PieterOlivier · 2025-06-25T10:35:13Z

This PR implements amb child node memoization for deep (descendent) matches.

This is needed because trees with error nodes often have nested ambiguity nodes with a lot of identical nodes.
By using memoization during deep matches, identitical nodes are only visited once.

jurgenvinju · 2025-06-26T10:58:22Z

src/org/rascalmpl/library/lang/rascal/tests/concrete/recovery/ErrorTreeSemanticsTests.rsc

+    // There will only be 3 matches if deep matches are memoized, 6 if they are not.
+    return count == 3;
+}
+


pls add a test where we match on the amb node itself (0 | it + 1 | /amb(alts) <- ambTree), because it's a corner case.

jurgenvinju · 2025-06-26T11:00:42Z

src/org/rascalmpl/values/iterators/DescendantReader.java

+	private void pushAmb(ITree amb) {
+		if (debug) System.err.println("pushAmb: " + amb);
+		spine.push(amb);
+		for (IValue alt : TreeAdapter.getAlternatives(amb)) {


why not hash on the entire amb cluster? then there are 50% (or more) fewer nodes to cache.

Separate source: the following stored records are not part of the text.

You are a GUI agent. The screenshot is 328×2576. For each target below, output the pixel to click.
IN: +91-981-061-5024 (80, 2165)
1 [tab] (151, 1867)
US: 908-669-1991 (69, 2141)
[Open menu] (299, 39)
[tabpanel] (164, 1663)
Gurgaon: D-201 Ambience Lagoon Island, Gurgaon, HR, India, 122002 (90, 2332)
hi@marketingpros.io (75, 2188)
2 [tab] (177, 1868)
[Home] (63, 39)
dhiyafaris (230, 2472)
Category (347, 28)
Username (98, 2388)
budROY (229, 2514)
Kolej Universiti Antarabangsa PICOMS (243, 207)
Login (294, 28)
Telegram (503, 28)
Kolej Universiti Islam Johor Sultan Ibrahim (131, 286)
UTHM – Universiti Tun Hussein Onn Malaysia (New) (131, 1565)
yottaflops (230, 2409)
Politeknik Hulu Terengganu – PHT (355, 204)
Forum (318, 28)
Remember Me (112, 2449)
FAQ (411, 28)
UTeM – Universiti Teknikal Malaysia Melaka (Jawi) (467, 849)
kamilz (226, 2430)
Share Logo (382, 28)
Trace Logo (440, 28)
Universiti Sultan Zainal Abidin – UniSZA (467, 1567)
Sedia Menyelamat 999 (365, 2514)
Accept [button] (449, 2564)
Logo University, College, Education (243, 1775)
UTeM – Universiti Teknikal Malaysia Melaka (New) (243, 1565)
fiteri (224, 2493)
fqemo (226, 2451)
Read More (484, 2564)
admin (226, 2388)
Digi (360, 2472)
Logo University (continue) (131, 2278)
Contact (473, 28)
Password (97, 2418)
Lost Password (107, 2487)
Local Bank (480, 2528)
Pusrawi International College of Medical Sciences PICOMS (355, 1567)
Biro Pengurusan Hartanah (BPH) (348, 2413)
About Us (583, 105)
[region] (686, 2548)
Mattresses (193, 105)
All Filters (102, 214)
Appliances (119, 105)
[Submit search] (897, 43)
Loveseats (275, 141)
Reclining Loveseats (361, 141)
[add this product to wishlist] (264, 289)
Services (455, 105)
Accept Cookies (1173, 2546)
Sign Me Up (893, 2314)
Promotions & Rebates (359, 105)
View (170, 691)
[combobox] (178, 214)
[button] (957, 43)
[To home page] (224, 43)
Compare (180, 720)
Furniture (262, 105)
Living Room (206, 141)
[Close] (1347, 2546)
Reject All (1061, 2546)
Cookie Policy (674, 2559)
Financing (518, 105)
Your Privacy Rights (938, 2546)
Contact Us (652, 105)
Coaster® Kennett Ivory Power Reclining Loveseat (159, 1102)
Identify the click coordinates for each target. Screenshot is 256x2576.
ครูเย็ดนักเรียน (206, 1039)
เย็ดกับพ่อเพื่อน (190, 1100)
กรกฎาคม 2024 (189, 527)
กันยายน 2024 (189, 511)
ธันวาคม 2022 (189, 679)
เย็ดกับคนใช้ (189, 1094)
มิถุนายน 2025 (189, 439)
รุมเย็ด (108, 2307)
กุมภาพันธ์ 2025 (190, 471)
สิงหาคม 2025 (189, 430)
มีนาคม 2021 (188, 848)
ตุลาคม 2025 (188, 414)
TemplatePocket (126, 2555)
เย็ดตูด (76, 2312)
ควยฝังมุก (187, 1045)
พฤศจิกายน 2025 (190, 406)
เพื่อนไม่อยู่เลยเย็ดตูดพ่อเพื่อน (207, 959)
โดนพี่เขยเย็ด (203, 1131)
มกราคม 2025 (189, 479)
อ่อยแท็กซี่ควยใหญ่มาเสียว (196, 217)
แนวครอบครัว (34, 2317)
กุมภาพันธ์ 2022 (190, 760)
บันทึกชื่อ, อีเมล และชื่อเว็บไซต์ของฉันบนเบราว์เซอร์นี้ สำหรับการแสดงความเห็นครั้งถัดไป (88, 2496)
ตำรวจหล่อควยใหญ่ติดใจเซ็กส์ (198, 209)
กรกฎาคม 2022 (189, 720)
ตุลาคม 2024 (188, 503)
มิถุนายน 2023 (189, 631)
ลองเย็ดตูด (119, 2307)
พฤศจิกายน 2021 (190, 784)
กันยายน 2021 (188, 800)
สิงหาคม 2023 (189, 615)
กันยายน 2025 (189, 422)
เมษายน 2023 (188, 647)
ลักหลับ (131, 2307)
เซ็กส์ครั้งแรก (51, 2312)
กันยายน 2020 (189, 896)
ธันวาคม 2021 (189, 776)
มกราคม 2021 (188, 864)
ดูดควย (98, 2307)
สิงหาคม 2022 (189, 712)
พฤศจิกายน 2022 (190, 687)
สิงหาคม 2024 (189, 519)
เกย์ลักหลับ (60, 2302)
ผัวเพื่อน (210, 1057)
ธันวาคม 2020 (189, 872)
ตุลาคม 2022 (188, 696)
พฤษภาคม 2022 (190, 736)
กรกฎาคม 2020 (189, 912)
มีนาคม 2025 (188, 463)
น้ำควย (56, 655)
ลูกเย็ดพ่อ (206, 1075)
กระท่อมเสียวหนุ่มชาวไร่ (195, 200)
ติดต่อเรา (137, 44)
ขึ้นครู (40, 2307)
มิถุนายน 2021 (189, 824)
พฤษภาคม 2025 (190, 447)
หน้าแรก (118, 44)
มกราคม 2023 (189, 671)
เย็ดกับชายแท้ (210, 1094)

jurgenvinju · 2025-06-26T11:02:03Z

src/org/rascalmpl/values/iterators/DescendantReader.java

@@ -123,7 +147,12 @@ private void pushConcreteSyntaxNode(ITree tree){
 		if (TreeAdapter.isAmb(tree)) {
 			// only recurse
 			for (IValue alt : TreeAdapter.getAlternatives(tree)) {
-				pushConcreteSyntaxNode((ITree) alt);
+				if (!visitedAmbChildren.contains(alt)) {


same here, we could factor "visitedAmbs.contains(tree)" for the entire cluster and not recurse into the children if we did this already before.

jurgenvinju · 2025-06-26T11:02:23Z

src/org/rascalmpl/values/iterators/DescendantReader.java

@@ -35,6 +36,7 @@
 public class DescendantReader implements Iterator<IValue> {

 	Stack<Object> spine = new Stack<Object>();
+	private Set.Transient<IValue> visitedAmbChildren = Set.Transient.of();


Why whould a normal HashSet not be enough? We're not sharing these sets, we're not doing any immutable updates on them?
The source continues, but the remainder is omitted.